6769 sayılı Kanun m.4 hükmüne göre; Marka, bir teşebbüsün mallarının veya hizmetlerinin diğer teşebbüslerin mallarından veya hizmetlerinden ayırt edilmesini sağlaması ve marka sahibine sağlanan korumanın konusunun açık ve kesin olarak anlaşılmasını sağlayabilecek şekilde sicilde gösterilebilir olması şartıyla kişi adları dâhil sözcükler, şekiller, renkler, harfler, sayılar, sesler ve malların veya ambalajlarının biçimi olmak üzere her tür işaretten oluşabilir.

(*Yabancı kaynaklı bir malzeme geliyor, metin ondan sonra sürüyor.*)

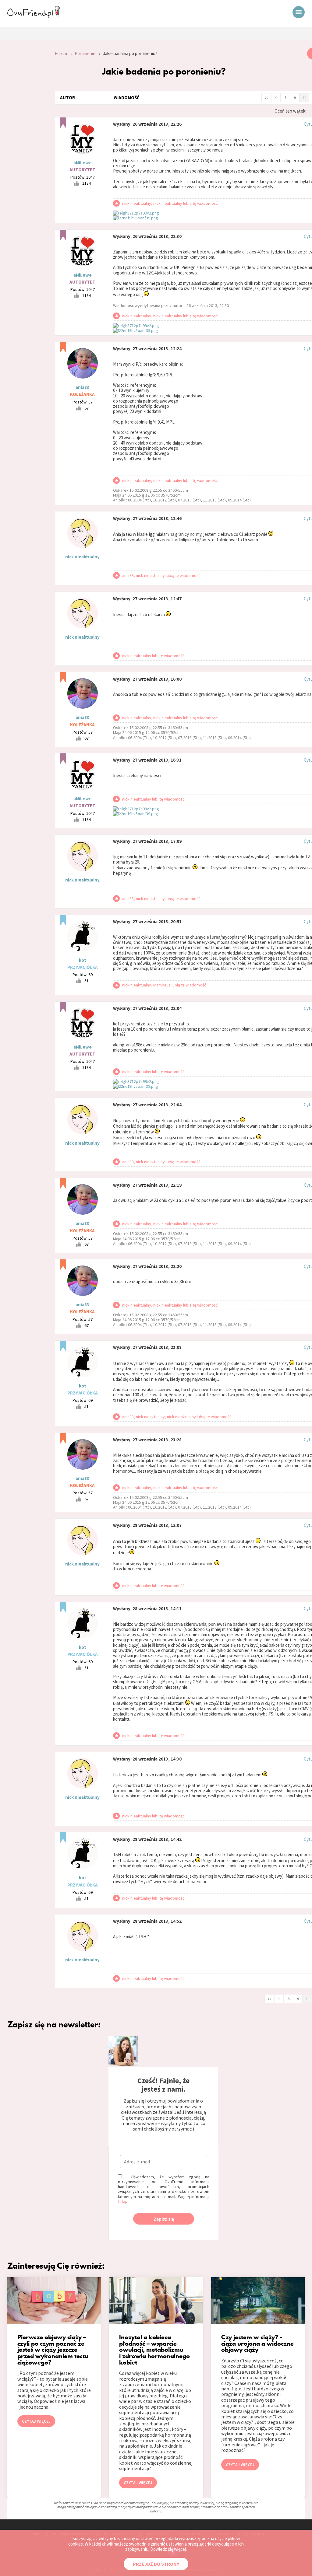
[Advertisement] (23, 129)
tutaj (122, 2201)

Markanın; ayırt etme, mal veya hizmetin işletmesel kökenini gösterme, mal veya hizmetin niteliklerini garanti etme, reklam, tekelleştirme ve koruma işlevleri bulunduğu kabul edilir. (Ünal Tekinalp; Fikri Mülkiyet Hukuku; Aralık 2005; 4.Bası; sh.356) Ayırt etme işlevi, marka kavramına dahil olan, piyasada bir mal ya da hizmeti diğerlerinden farklılaştırmaya hizmet eden, mal ya da hizmete adeta kişilik kazandıran, o mal ya da hizmete bir ad veren temel unsuru ifade eder. Köken işlevi, malın ya da hizmetin hangi işletmeye ait olduğunun marka ile gösterildiği anlamına gelip, bu işlevin bugün anlamını yitirdiği, globalleşen ekonomi ve piyasada bulunan aktörlerin ve ürünlerin çeşitliliği ile dinamizmi karşısında alıcılardan pek azının piyasadaki mal ya da hizmetlerin hangi işletmeye ait olduğunu markadan anladıkları söylenebilir. Garanti işlevi, bir marka altında pazarlanan mal ya hizmetin kalitesi ile ilgili olup, bu işlev sayesinde alıcı, piyasada bulunan ve deneyimlediği mal ya da hizmetleri nitelik olarak değerlendirme imkanına sahip olmakta, buna bağlı olarak bazı mal ya da hizmetlerin imajında değer artışı, bazılarında ise değer azalışı meydana gelebilmektedir. Reklam işlevi, markanın, ait olduğu mal ya da hizmetin ayırt ediciliğini sağlayan işaret olduğuna göre, bu işaretin mal ya da emek sarfedilerek geniş halk kitlesine ulaştırılmasını, böylece ilgili markaya konu mal ya da hizmetin pazar payının arttırılmasını ifade eder. Bununla bağlantılı olarak ilgili mal ya da hizmetin piyasada gördüğü rağbetin hakim duruma gelmesi söz konusu olabilecek, bu da markanın tekelleştirme işlevine hizmet edecektir.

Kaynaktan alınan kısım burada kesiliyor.